Task for the records below: please retype exactly and only the lines from the first through the one with "[Spice K2 Synthetic] (50, 75)", with every picture omitted.

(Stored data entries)
=-=-=

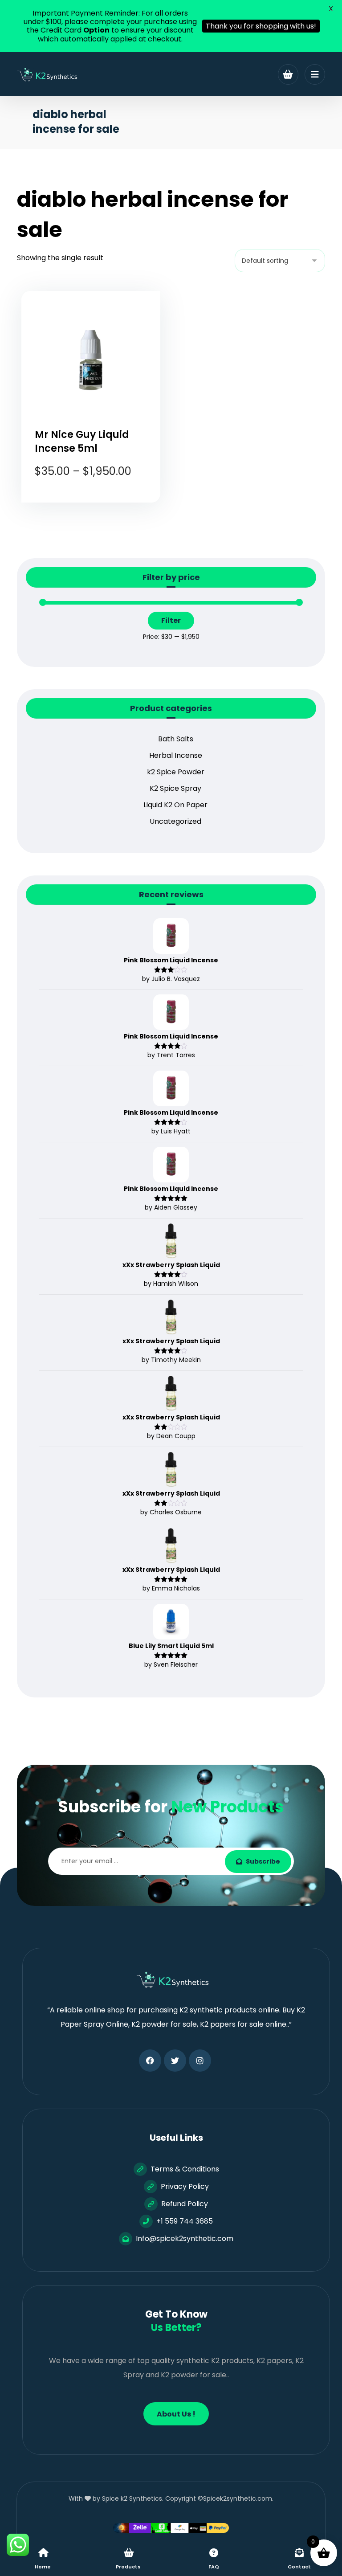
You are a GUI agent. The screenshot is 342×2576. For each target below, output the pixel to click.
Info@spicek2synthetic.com (184, 2238)
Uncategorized (175, 821)
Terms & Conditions (185, 2169)
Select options (96, 508)
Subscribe (263, 1861)
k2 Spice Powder (175, 772)
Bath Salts (175, 739)
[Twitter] (175, 2060)
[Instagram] (200, 2060)
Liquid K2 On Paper (175, 805)
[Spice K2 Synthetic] (50, 75)
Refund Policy (184, 2204)
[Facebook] (150, 2060)
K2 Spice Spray (175, 788)
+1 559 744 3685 (184, 2221)
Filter (171, 620)
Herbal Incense (175, 755)
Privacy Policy (185, 2186)
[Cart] (288, 74)
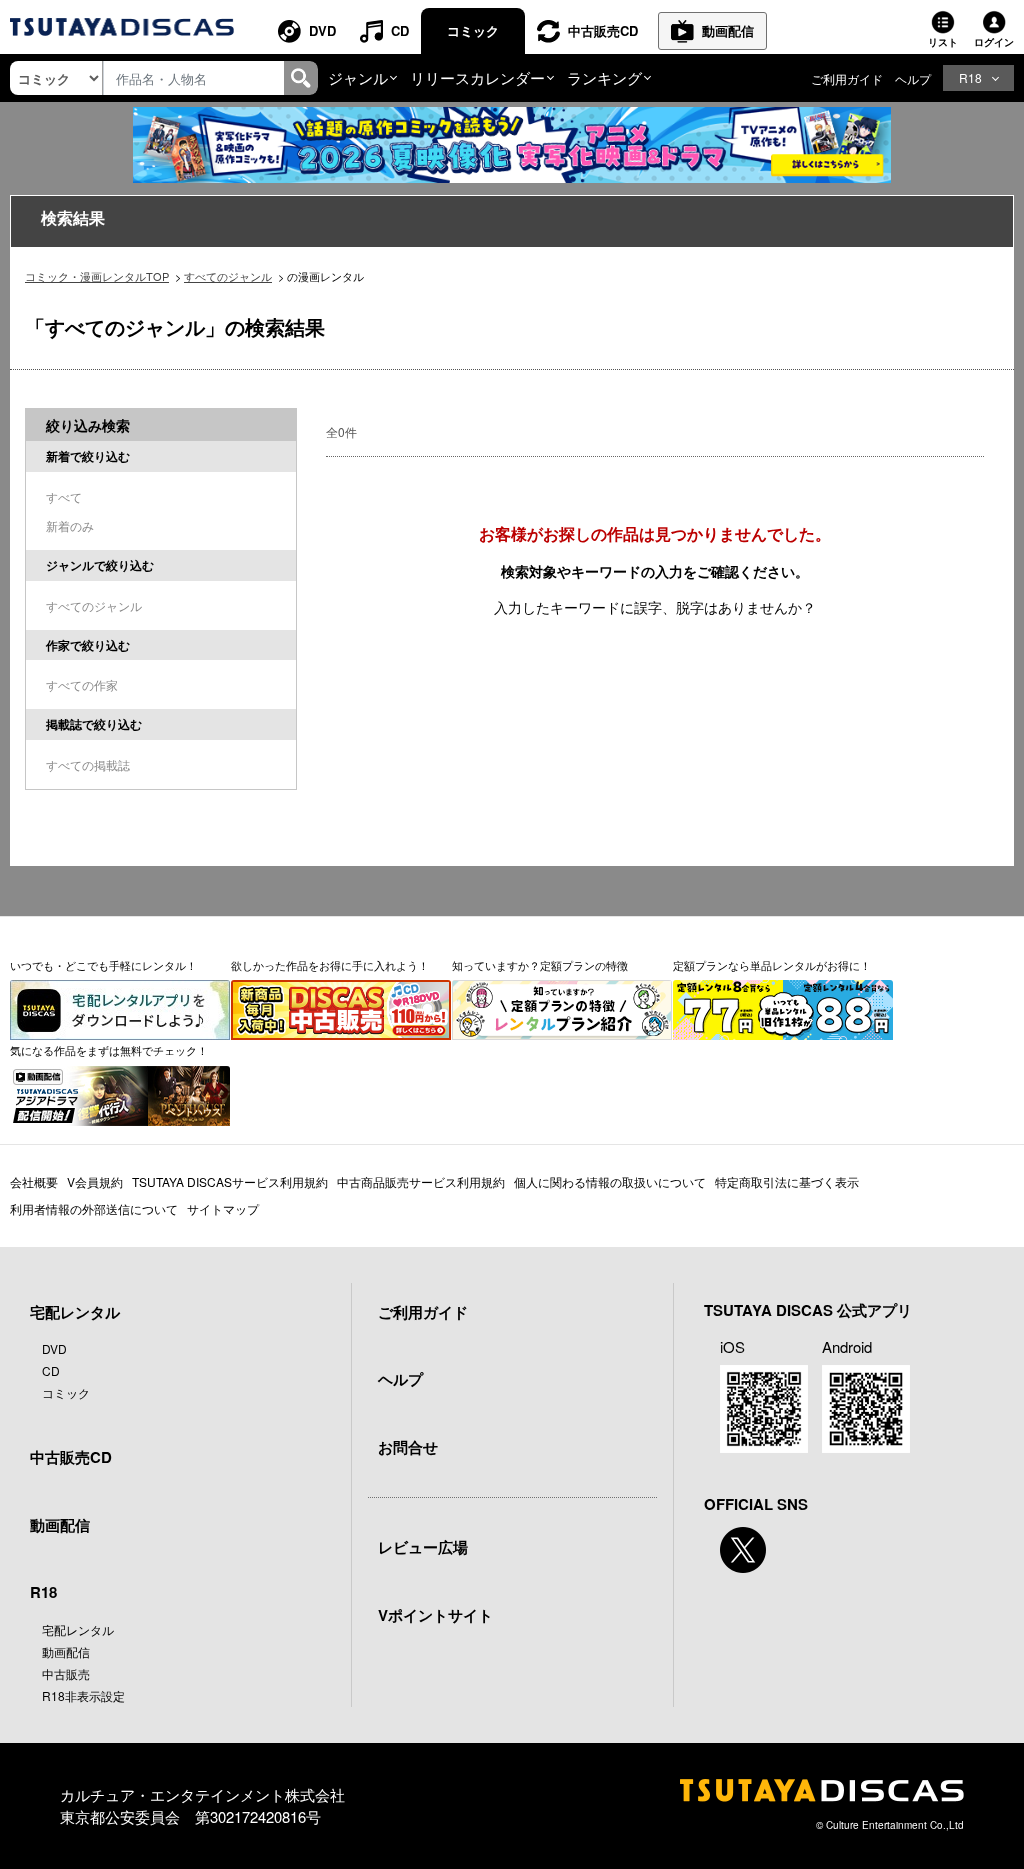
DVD (322, 30)
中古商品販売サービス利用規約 (421, 1181)
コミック (473, 30)
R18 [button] (970, 77)
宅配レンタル (78, 1629)
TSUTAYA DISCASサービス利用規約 (230, 1181)
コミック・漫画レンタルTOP (97, 276)
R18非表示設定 (83, 1695)
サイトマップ (223, 1208)
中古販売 (66, 1673)
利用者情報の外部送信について (94, 1208)
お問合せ (408, 1447)
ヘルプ (913, 78)
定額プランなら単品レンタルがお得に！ (772, 965)
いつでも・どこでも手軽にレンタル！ (103, 965)
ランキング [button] (604, 77)
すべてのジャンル (228, 276)
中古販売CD (603, 30)
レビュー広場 (423, 1547)
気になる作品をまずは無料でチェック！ (109, 1050)
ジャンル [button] (358, 77)
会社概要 (34, 1181)
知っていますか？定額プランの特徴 (540, 965)
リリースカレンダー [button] (477, 77)
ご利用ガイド (847, 78)
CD (400, 30)
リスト (943, 42)
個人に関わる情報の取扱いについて (610, 1181)
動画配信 (728, 30)
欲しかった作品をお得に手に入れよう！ (330, 965)
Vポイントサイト (435, 1615)
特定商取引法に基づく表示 (787, 1181)
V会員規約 (95, 1181)
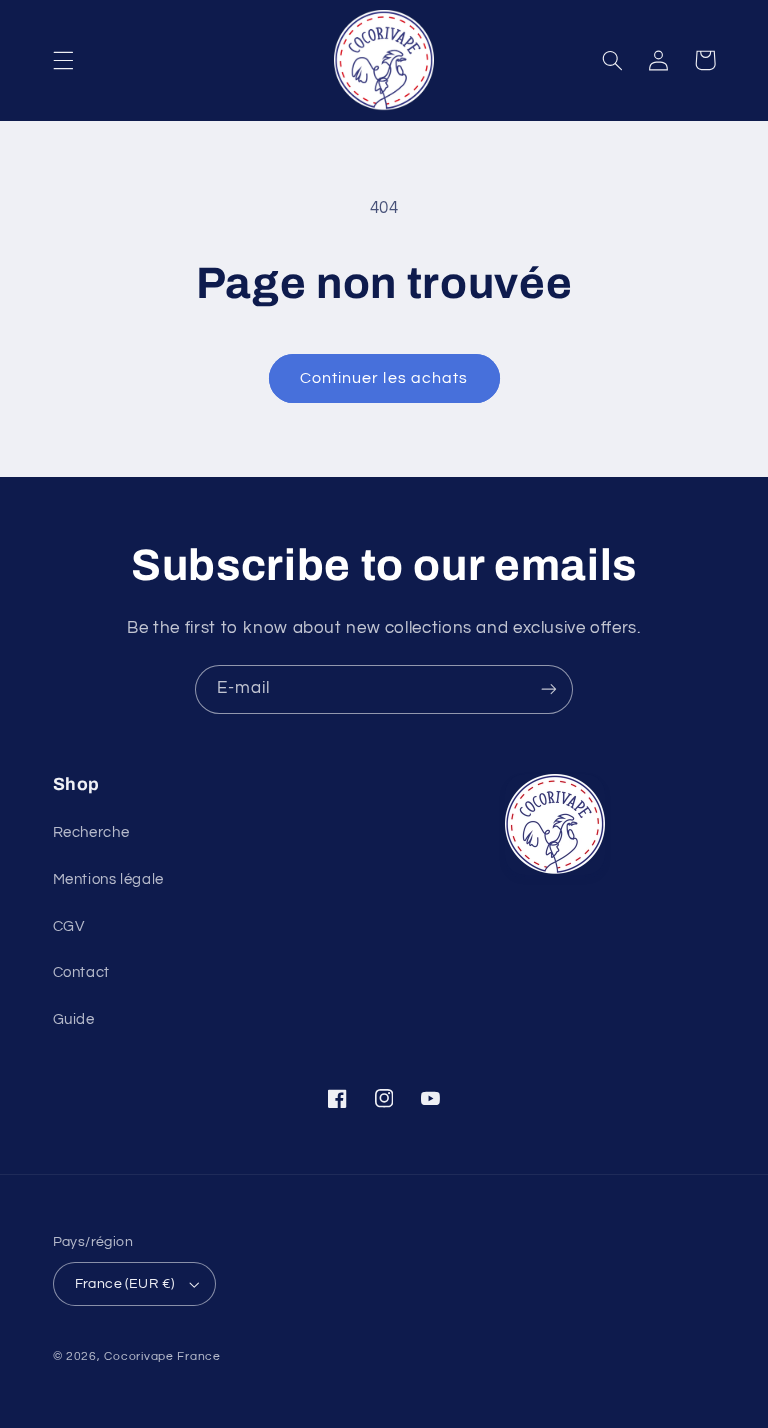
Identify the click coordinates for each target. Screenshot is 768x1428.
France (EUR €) (125, 1284)
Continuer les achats (384, 378)
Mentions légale (108, 879)
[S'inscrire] (549, 689)
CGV (69, 926)
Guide (74, 1019)
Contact (81, 972)
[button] (63, 60)
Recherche (91, 832)
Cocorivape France (162, 1356)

=-=-=

## ANSWER TO THIS EXERCISE
You are a GUI agent. The screenshot is 342×2576. For each target below, output the pixel to click.
Info@spicek2synthetic.com (184, 2238)
Uncategorized (175, 821)
Terms & Conditions (185, 2169)
Select options (96, 508)
Subscribe (263, 1861)
k2 Spice Powder (175, 772)
Bath Salts (175, 739)
[Twitter] (175, 2060)
[Instagram] (200, 2060)
Liquid K2 On Paper (175, 805)
[Spice K2 Synthetic] (50, 75)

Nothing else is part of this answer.